#### REQUIRED ACTION
For the data below, give the number of lines containing "computer" and nothing more.

============================================================

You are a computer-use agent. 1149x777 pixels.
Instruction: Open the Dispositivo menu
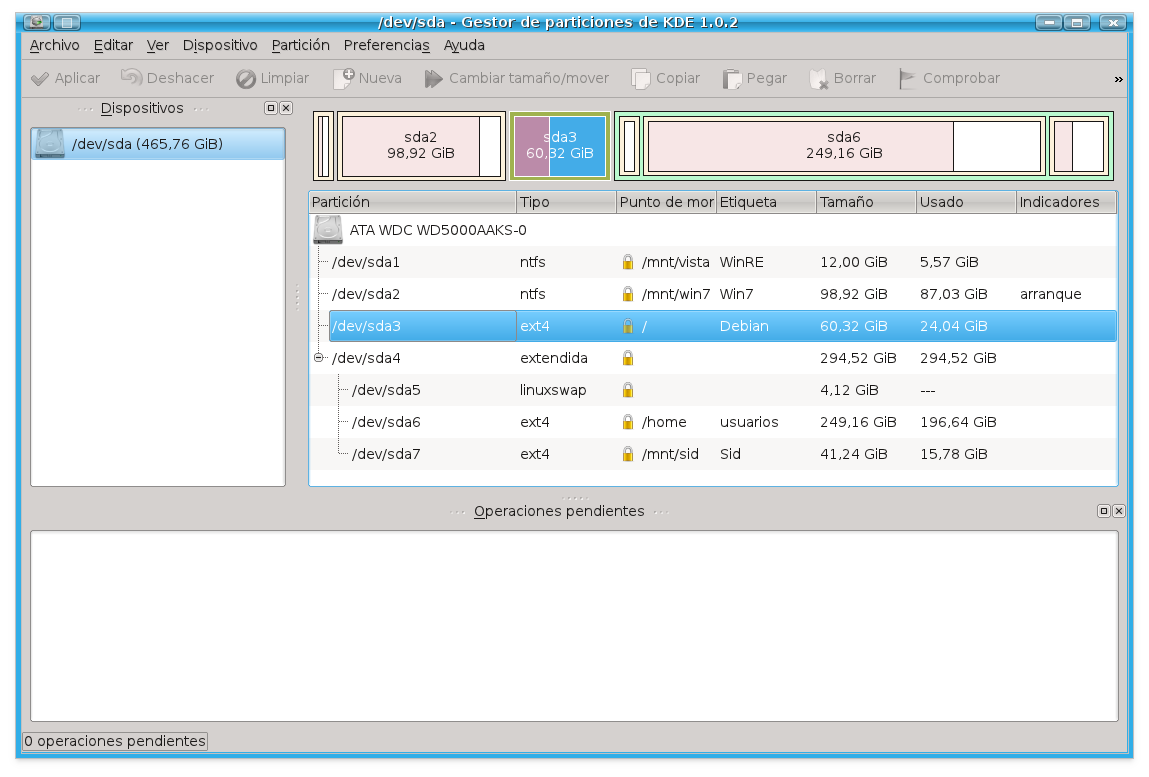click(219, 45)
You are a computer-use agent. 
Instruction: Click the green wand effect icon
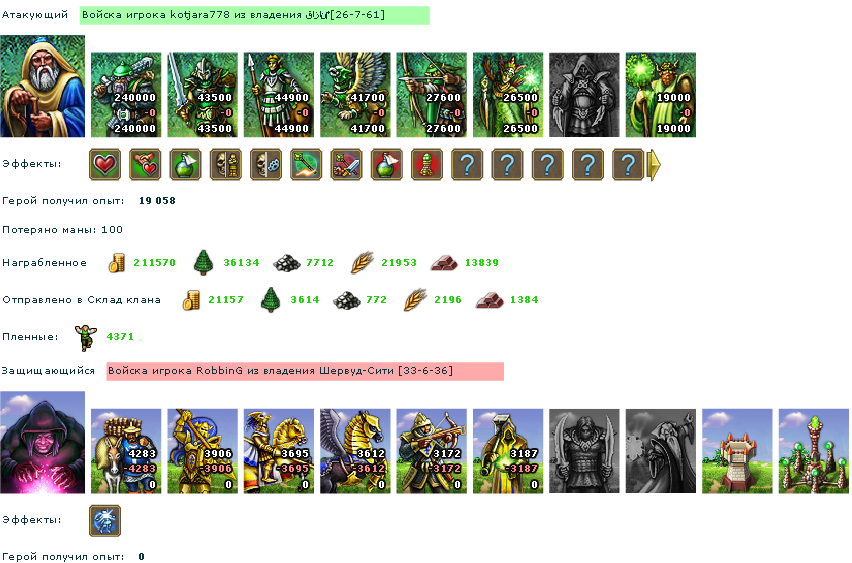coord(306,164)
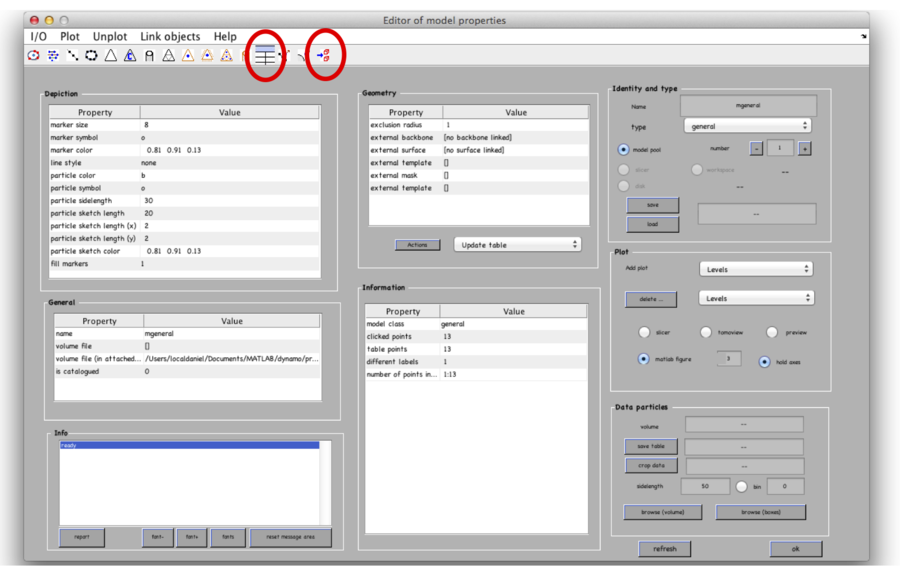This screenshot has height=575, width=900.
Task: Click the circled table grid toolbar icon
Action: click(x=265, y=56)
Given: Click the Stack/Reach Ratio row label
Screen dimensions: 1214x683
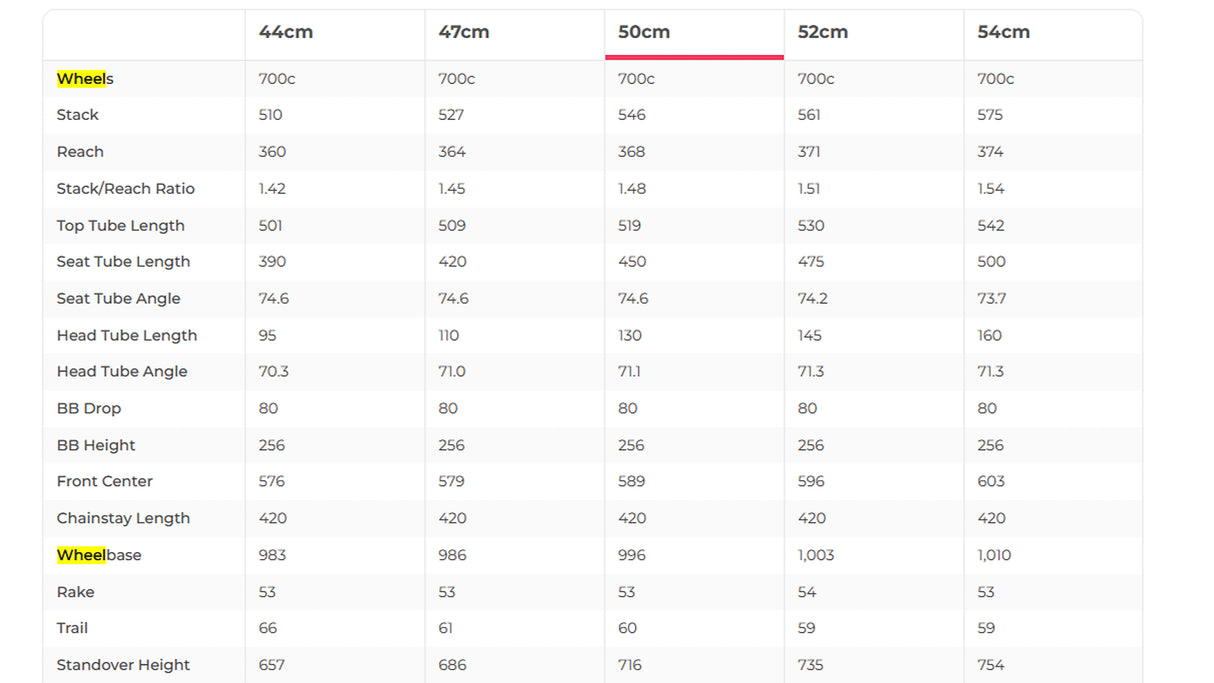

============================================================

#### RESULT OF THIS TASK
2